AIM OF THE TASK:
Return the entries below in full. Keep every word as it is.

Data entries:

+---+

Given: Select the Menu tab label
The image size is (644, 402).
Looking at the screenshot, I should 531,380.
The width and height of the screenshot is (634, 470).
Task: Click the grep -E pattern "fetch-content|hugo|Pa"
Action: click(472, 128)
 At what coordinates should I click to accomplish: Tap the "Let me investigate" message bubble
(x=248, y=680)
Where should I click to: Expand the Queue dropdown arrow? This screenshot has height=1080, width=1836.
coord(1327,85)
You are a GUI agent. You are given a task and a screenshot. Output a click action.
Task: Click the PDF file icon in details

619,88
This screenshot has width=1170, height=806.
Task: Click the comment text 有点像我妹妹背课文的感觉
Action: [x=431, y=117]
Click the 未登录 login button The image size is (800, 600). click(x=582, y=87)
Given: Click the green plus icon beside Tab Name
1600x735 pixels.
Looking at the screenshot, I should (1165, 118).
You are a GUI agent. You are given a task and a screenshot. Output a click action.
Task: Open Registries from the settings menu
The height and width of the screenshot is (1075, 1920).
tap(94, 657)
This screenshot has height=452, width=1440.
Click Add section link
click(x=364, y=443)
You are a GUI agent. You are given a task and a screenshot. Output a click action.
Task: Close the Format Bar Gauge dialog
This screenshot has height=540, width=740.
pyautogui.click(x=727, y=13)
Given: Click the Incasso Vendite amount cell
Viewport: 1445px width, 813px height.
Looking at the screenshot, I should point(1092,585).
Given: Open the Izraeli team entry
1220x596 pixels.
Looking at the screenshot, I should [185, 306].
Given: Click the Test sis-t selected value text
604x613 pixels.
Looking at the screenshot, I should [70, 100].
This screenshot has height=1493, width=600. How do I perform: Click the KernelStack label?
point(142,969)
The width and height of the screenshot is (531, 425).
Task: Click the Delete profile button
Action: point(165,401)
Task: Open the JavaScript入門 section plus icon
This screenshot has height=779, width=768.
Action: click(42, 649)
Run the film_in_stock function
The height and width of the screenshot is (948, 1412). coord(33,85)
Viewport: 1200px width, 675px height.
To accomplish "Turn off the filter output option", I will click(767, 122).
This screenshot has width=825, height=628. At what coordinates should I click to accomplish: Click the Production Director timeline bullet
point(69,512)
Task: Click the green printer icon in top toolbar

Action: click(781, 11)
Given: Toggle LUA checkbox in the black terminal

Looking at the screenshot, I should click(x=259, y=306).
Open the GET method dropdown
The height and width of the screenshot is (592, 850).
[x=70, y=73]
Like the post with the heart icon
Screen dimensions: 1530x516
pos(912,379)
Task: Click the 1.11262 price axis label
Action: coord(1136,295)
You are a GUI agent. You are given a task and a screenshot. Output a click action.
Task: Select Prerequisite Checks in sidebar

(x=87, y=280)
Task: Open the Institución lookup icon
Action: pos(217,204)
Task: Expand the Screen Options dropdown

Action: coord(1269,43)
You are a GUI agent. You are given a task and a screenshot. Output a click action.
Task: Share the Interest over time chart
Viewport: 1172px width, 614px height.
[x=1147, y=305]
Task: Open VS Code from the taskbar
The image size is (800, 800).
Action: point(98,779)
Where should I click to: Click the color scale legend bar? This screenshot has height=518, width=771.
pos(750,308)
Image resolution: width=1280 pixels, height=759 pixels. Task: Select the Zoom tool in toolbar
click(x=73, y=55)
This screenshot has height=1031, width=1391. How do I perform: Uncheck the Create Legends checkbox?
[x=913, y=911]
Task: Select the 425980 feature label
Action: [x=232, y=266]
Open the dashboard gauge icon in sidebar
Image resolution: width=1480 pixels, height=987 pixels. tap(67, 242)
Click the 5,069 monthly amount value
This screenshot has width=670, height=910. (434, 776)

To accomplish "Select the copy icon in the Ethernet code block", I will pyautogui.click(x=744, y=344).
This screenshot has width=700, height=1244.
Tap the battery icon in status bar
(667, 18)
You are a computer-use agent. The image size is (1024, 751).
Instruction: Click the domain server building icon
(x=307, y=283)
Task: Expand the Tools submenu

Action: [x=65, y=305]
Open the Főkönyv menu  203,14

+---+

RESULT:
Given: Select the Menu tab label
The image size is (644, 402).
Looking at the screenshot, I should 531,380.
The width and height of the screenshot is (634, 470).
Task: Click the grep -E pattern "fetch-content|hugo|Pa"
Action: click(472, 128)
 At what coordinates should I click to accomplish: Tap the "Let me investigate" message bubble
(x=248, y=680)
Where should I click to: Expand the Queue dropdown arrow? This screenshot has height=1080, width=1836.
coord(1327,85)
You are a GUI agent. You are given a task and a screenshot. Output a click action.
Task: Click the PDF file icon in details

619,88
This screenshot has width=1170, height=806.
Task: Click the comment text 有点像我妹妹背课文的感觉
Action: [x=431, y=117]
Click the 未登录 login button The image size is (800, 600). click(x=582, y=87)
Given: Click the green plus icon beside Tab Name
1600x735 pixels.
Looking at the screenshot, I should (1165, 118).
You are a GUI agent. You are given a task and a screenshot. Output a click action.
Task: Open Registries from the settings menu
The height and width of the screenshot is (1075, 1920).
tap(94, 657)
This screenshot has height=452, width=1440.
Click Add section link
click(x=364, y=443)
You are a GUI agent. You are given a task and a screenshot. Output a click action.
Task: Close the Format Bar Gauge dialog
This screenshot has height=540, width=740.
pyautogui.click(x=727, y=13)
Given: Click the Incasso Vendite amount cell
Viewport: 1445px width, 813px height.
Looking at the screenshot, I should point(1092,585).
Given: Open the Izraeli team entry
1220x596 pixels.
Looking at the screenshot, I should [185, 306].
Given: Click the Test sis-t selected value text
604x613 pixels.
Looking at the screenshot, I should [70, 100].
This screenshot has height=1493, width=600. How do I perform: Click the KernelStack label?
point(142,969)
The width and height of the screenshot is (531, 425).
Task: Click the Delete profile button
Action: point(165,401)
Task: Open the JavaScript入門 section plus icon
This screenshot has height=779, width=768.
Action: click(42, 649)
Run the film_in_stock function
The height and width of the screenshot is (948, 1412). coord(33,85)
Viewport: 1200px width, 675px height.
To accomplish "Turn off the filter output option", I will click(767, 122).
This screenshot has width=825, height=628. At what coordinates should I click to accomplish: Click the Production Director timeline bullet
point(69,512)
Task: Click the green printer icon in top toolbar

Action: click(781, 11)
Given: Toggle LUA checkbox in the black terminal

Looking at the screenshot, I should click(x=259, y=306).
Open the GET method dropdown
The height and width of the screenshot is (592, 850).
[x=70, y=73]
Like the post with the heart icon
Screen dimensions: 1530x516
pos(912,379)
Task: Click the 1.11262 price axis label
Action: coord(1136,295)
You are a GUI agent. You are given a task and a screenshot. Output a click action.
Task: Select Prerequisite Checks in sidebar

(x=87, y=280)
Task: Open the Institución lookup icon
Action: pos(217,204)
Task: Expand the Screen Options dropdown

Action: coord(1269,43)
You are a GUI agent. You are given a task and a screenshot. Output a click action.
Task: Share the Interest over time chart
Viewport: 1172px width, 614px height.
[x=1147, y=305]
Task: Open VS Code from the taskbar
The image size is (800, 800).
Action: point(98,779)
Where should I click to: Click the color scale legend bar? This screenshot has height=518, width=771.
pos(750,308)
Image resolution: width=1280 pixels, height=759 pixels. Task: Select the Zoom tool in toolbar
click(x=73, y=55)
This screenshot has height=1031, width=1391. How do I perform: Uncheck the Create Legends checkbox?
[x=913, y=911]
Task: Select the 425980 feature label
Action: [x=232, y=266]
Open the dashboard gauge icon in sidebar
Image resolution: width=1480 pixels, height=987 pixels. tap(67, 242)
Click the 5,069 monthly amount value
This screenshot has width=670, height=910. (434, 776)

To accomplish "Select the copy icon in the Ethernet code block", I will pyautogui.click(x=744, y=344).
This screenshot has width=700, height=1244.
Tap the battery icon in status bar
(667, 18)
You are a computer-use agent. The image size is (1024, 751).
Instruction: Click the domain server building icon
(x=307, y=283)
Task: Expand the Tools submenu

Action: [x=65, y=305]
Open the Főkönyv menu  203,14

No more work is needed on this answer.